- [Aufgabe A]: Schreiben Sie aus dem Text über Laser in der Medizin den Abschnitt von „Neues Licht für“ bis einschließlich „die Heimreise antreten.“ wortgetreu ab.
- [Aufgabe B]: Fassen Sie den Absatz des Textes über Laser in der Medizin, der mit „Krausz, der an der Ludwig-Maximilians-Universität“ beginnt, als Stichpunktliste zusammen und behalten Sie dabei seine wesentlichen Fakten bei.

- [Übungstext]:
============
Neues Licht für die Medizin

March 25, 2015

featured publications – Es ist eine kühne Zukunftsvision, die Ferenc Krausz umreisst, nicht weniger als eine Revolution der Krebstherapie: Vor den Toren Münchens, sagt der Forscher, könnte einmal ein medizinisches Zentrum entstehen, dessen Kernstück ein mächtiges Laserlabor sei. Darum gruppieren sich Untersuchungs- und Betreuungsräume für Patienten, die mit hochenergetischer Laserstrahlung von Kopf bis Fuss auf Tumore untersucht werden. Ionenstrahlen, die ebenfalls von Lasern angetrieben werden, würden unmittelbar danach die entdeckten Wucherungen vernichten. Der Patient könnte kuriert die Heimreise antreten.

Alle Aspekte des Lichts nutzen

Krausz, der an der Ludwig-Maximilians-Universität München und am Max-Planck-Institut für Quantenoptik Technologien für ultrakurze und hochenergetische Laserpulse weiterentwickelt, ist Mitinitiator des Center for Advanced Laser Applications in Garching bei München, kurz CALA. Dort sollen die Technologien entwickelt und erprobt werden, die zur Realisierung dieser kühnen Träume notwendig sind. Im letzten November wurde mit dem Bau begonnen. Knapp 70 Millionen Euro stehen den beiden Münchner Universitäten für Bau und Errichtung der wissenschaftlichen Infrastruktur zur Verfügung.

Tumore, die mit den heute verwendeten radiologischen Untersuchungsmethoden erst ab einer Grösse von etwa einem Zentimeter auffallen, könnten mithilfe von brillanten, monochromatischen Röntgenlasern in einem viel früheren Stadium entdeckt werden, noch bevor sich Metastasen bilden könnten, erläutert Krausz. Und dieselben Laser, die die intensive Röntgenstrahlung zur Diagnose bereitstellen, können auch zur Erzeugung von Ionenstrahlen verwendet werden. Damit lassen sich die entdeckten Tumore gleich präzise entfernen. So weit ist es allerdings noch lange nicht; die Technologien sind noch weit von der Marktreife entfernt. CALA wird in erster Linie Grundlagenforschung betreiben.

Denn die Röntgengeräte, die heute im Alltag in Klinik und Arztpraxen ihren Dienst tun, funktionieren im Wesentlichen noch genauso wie vor 120 Jahren, als Wilhelm Conrad Röntgen das allererste Röntgenbild der Welt auf eine Fotoplatte bannte. Sie nutzen allein die Abschwächung der mit einer Röntgenröhre erzeugten Strahlung in dichtem Gewebe. Weil die hochenergetische Strahlung die weichen Gewebeteile – Haut, Muskeln, Blutgefässe – fast ungehindert passiert, heben sich zwar Knochen deutlich auf dem Röntgenbild ab, bösartige Veränderung an den Organen hingegen nicht ohne weiteres.
============
- [Quelldaten]:
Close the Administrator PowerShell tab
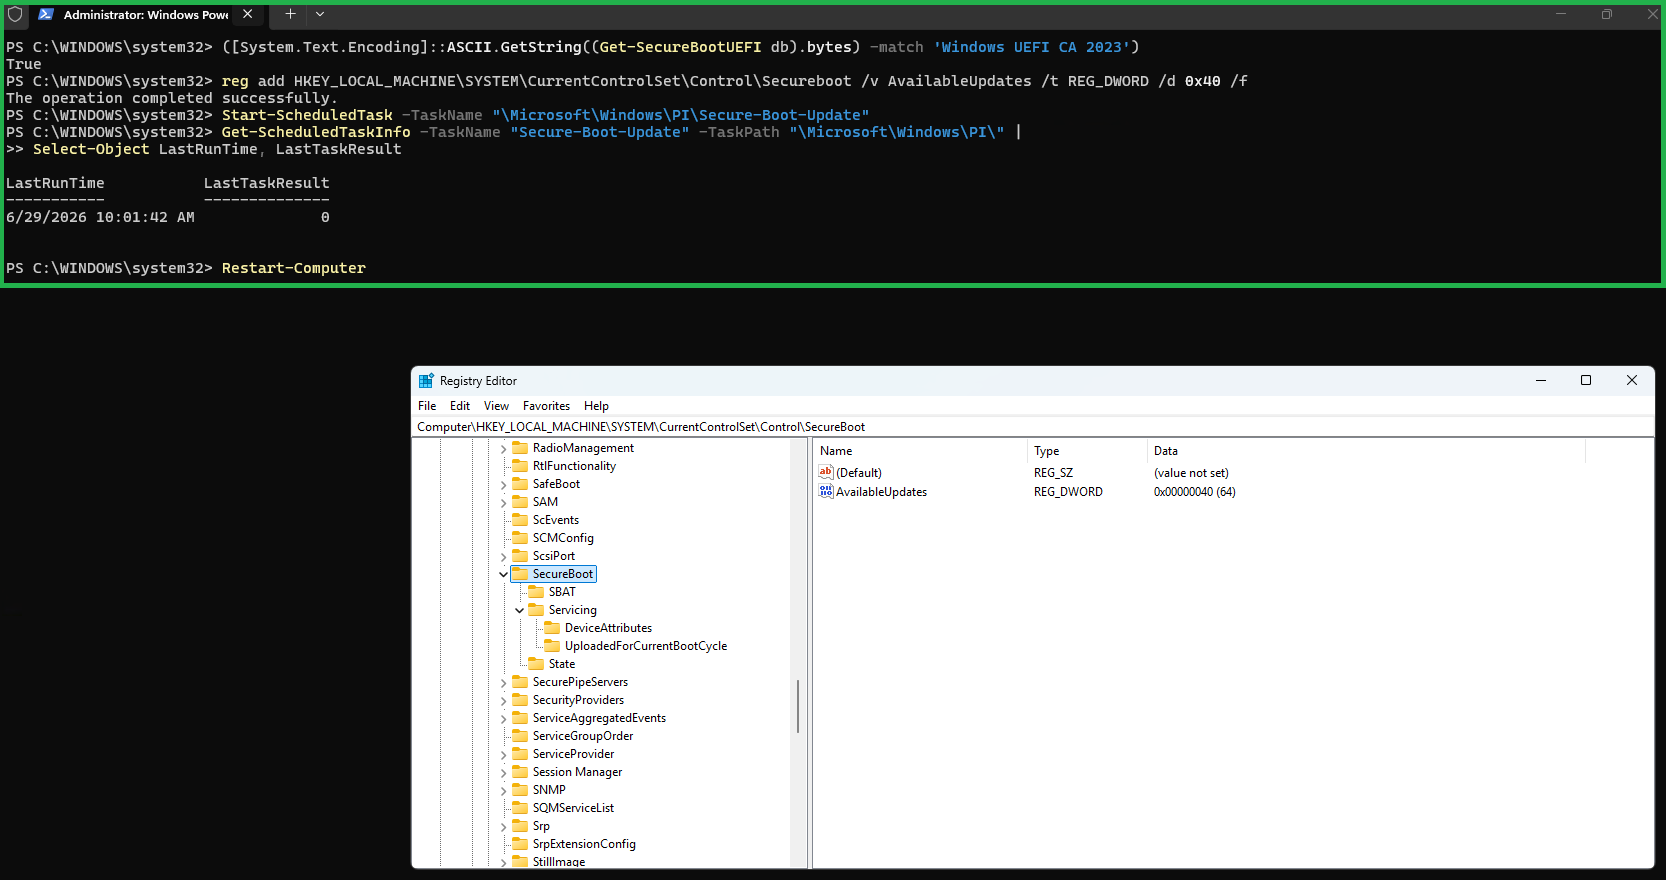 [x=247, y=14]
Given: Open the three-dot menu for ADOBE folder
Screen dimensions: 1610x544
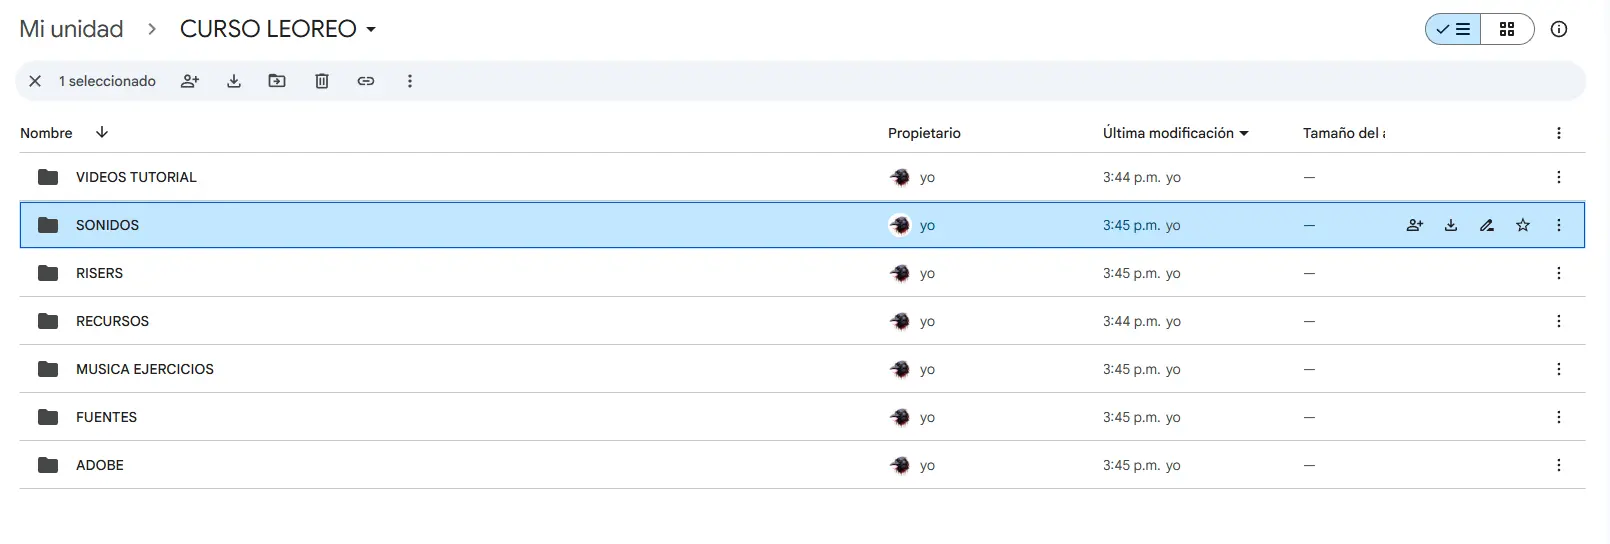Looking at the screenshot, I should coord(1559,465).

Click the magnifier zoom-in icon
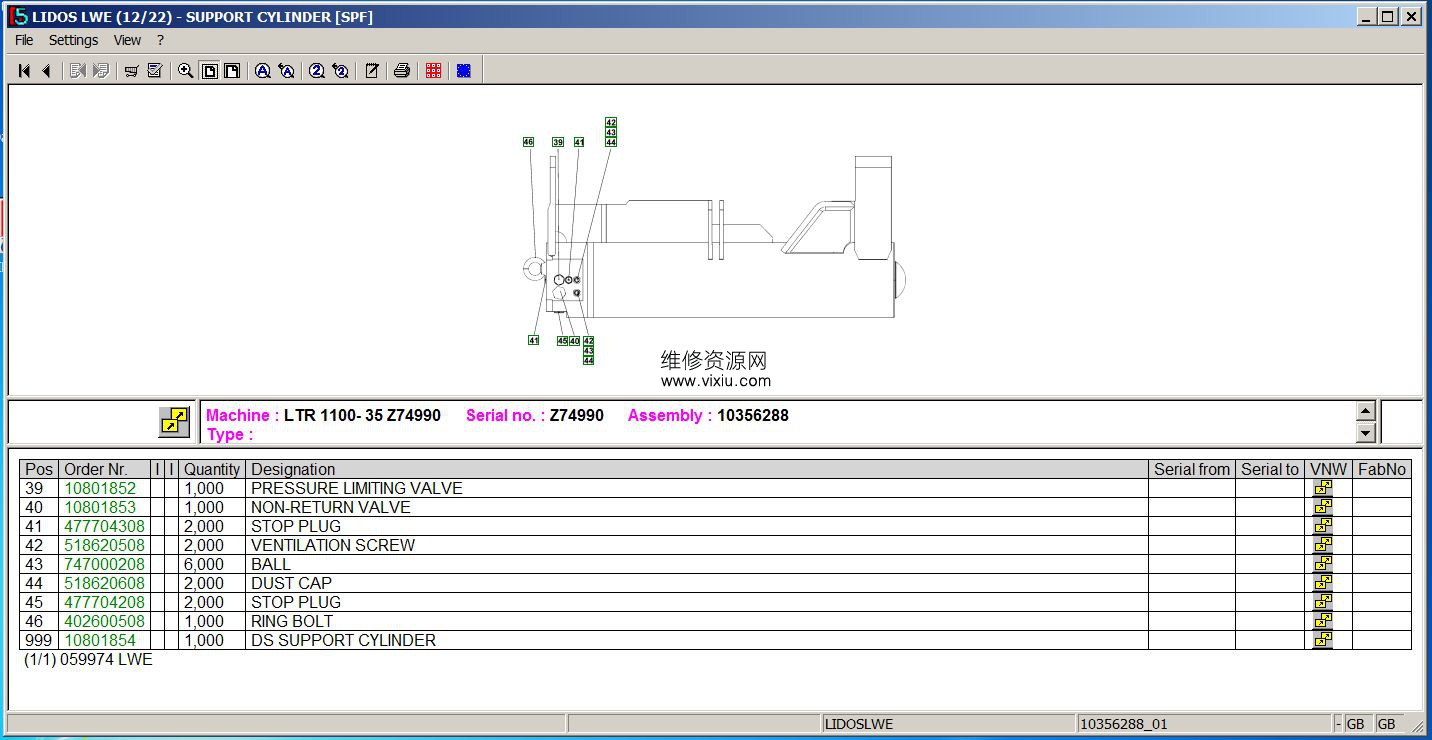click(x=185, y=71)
============
- [Lösung A]:
Neues Licht für die Medizin

March 25, 2015

featured publications – Es ist eine kühne Zukunftsvision, die Ferenc Krausz umreisst, nicht weniger als eine Revolution der Krebstherapie: Vor den Toren Münchens, sagt der Forscher, könnte einmal ein medizinisches Zentrum entstehen, dessen Kernstück ein mächtiges Laserlabor sei. Darum gruppieren sich Untersuchungs- und Betreuungsräume für Patienten, die mit hochenergetischer Laserstrahlung von Kopf bis Fuss auf Tumore untersucht werden. Ionenstrahlen, die ebenfalls von Lasern angetrieben werden, würden unmittelbar danach die entdeckten Wucherungen vernichten. Der Patient könnte kuriert die Heimreise antreten.

- [Lösung B]:
- Krausz entwickelt an der Ludwig-Maximilians-Universität München und am Max-Planck-Institut für Quantenoptik Technologien für ultrakurze und hochenergetische Laserpulse weiter.
- Er ist Mitinitiator des Center for Advanced Laser Applications (CALA) in Garching bei München.
- Dort sollen die zur Verwirklichung dieser Visionen nötigen Technologien entwickelt und erprobt werden.
- Der Bau begann im letzten November.
- Die beiden Münchner Universitäten haben knapp 70 Millionen Euro für Bau und wissenschaftliche Infrastruktur zur Verfügung.